**WORK TASK**
Print all the records below, word for word and in full.

Dataset records:

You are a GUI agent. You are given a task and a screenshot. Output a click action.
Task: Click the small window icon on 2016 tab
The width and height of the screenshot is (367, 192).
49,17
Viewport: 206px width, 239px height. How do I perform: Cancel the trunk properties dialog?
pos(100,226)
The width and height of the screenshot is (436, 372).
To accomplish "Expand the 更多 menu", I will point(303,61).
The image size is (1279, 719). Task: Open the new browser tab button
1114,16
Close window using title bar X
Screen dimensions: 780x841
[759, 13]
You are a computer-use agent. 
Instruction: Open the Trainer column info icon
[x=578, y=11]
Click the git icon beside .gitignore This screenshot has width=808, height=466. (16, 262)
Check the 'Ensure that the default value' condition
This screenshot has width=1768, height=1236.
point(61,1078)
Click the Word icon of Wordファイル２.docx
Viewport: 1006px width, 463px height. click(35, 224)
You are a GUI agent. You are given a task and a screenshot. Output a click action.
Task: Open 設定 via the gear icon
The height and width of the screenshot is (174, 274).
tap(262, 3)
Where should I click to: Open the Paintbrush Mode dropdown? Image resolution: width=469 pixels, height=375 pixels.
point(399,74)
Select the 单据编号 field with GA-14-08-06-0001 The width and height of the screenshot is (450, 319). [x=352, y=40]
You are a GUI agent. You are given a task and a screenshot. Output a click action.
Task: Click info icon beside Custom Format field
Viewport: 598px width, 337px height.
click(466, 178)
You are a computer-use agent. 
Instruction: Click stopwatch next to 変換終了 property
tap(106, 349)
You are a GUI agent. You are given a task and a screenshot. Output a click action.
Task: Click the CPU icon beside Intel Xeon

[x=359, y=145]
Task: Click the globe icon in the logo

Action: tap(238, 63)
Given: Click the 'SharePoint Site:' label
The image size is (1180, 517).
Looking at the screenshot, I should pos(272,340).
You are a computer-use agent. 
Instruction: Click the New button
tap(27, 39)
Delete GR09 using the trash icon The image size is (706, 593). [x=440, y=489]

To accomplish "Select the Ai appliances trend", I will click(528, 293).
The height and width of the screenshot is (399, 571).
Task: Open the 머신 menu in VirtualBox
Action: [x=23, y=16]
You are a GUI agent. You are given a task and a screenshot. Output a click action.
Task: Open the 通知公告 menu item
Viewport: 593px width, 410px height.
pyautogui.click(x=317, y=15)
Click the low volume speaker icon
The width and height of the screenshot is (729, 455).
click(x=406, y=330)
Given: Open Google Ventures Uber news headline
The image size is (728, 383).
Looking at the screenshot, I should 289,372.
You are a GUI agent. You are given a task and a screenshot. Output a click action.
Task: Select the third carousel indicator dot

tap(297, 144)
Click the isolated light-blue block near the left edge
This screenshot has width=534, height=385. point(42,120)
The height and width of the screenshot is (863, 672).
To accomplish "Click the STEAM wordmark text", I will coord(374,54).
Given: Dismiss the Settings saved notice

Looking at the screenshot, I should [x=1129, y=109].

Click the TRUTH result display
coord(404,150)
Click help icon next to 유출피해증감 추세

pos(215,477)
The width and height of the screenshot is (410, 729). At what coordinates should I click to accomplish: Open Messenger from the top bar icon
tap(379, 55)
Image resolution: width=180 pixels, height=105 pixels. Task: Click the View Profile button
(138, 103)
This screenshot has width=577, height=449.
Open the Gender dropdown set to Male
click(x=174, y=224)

**SOLUTION TO THE EXERCISE**
You are a GUI agent. You are given a task and a screenshot. Output a click action.
Task: Click the small window icon on 2016 tab
The width and height of the screenshot is (367, 192).
49,17
Viewport: 206px width, 239px height. How do I perform: Cancel the trunk properties dialog?
pos(100,226)
The width and height of the screenshot is (436, 372).
To accomplish "Expand the 更多 menu", I will point(303,61).
The image size is (1279, 719). Task: Open the new browser tab button
1114,16
Close window using title bar X
Screen dimensions: 780x841
[759, 13]
You are a computer-use agent. 
Instruction: Open the Trainer column info icon
[x=578, y=11]
Click the git icon beside .gitignore This screenshot has width=808, height=466. (16, 262)
Check the 'Ensure that the default value' condition
This screenshot has width=1768, height=1236.
point(61,1078)
Click the Word icon of Wordファイル２.docx
Viewport: 1006px width, 463px height. click(35, 224)
You are a GUI agent. You are given a task and a screenshot. Output a click action.
Task: Open 設定 via the gear icon
The height and width of the screenshot is (174, 274).
tap(262, 3)
Where should I click to: Open the Paintbrush Mode dropdown? Image resolution: width=469 pixels, height=375 pixels.
point(399,74)
Select the 单据编号 field with GA-14-08-06-0001 The width and height of the screenshot is (450, 319). [x=352, y=40]
You are a GUI agent. You are given a task and a screenshot. Output a click action.
Task: Click info icon beside Custom Format field
Viewport: 598px width, 337px height.
click(466, 178)
You are a computer-use agent. 
Instruction: Click stopwatch next to 変換終了 property
tap(106, 349)
You are a GUI agent. You are given a task and a screenshot. Output a click action.
Task: Click the CPU icon beside Intel Xeon

[x=359, y=145]
Task: Click the globe icon in the logo

Action: tap(238, 63)
Given: Click the 'SharePoint Site:' label
The image size is (1180, 517).
Looking at the screenshot, I should pos(272,340).
You are a computer-use agent. 
Instruction: Click the New button
tap(27, 39)
Delete GR09 using the trash icon The image size is (706, 593). [x=440, y=489]

To accomplish "Select the Ai appliances trend", I will click(528, 293).
The height and width of the screenshot is (399, 571).
Task: Open the 머신 menu in VirtualBox
Action: [x=23, y=16]
You are a GUI agent. You are given a task and a screenshot. Output a click action.
Task: Open the 通知公告 menu item
Viewport: 593px width, 410px height.
pyautogui.click(x=317, y=15)
Click the low volume speaker icon
The width and height of the screenshot is (729, 455).
click(x=406, y=330)
Given: Open Google Ventures Uber news headline
The image size is (728, 383).
Looking at the screenshot, I should 289,372.
You are a GUI agent. You are given a task and a screenshot. Output a click action.
Task: Select the third carousel indicator dot

tap(297, 144)
Click the isolated light-blue block near the left edge
This screenshot has width=534, height=385. point(42,120)
The height and width of the screenshot is (863, 672).
To accomplish "Click the STEAM wordmark text", I will coord(374,54).
Given: Dismiss the Settings saved notice

Looking at the screenshot, I should [x=1129, y=109].

Click the TRUTH result display
coord(404,150)
Click help icon next to 유출피해증감 추세

pos(215,477)
The width and height of the screenshot is (410, 729). At what coordinates should I click to accomplish: Open Messenger from the top bar icon
tap(379, 55)
Image resolution: width=180 pixels, height=105 pixels. Task: Click the View Profile button
(138, 103)
This screenshot has width=577, height=449.
Open the Gender dropdown set to Male
click(x=174, y=224)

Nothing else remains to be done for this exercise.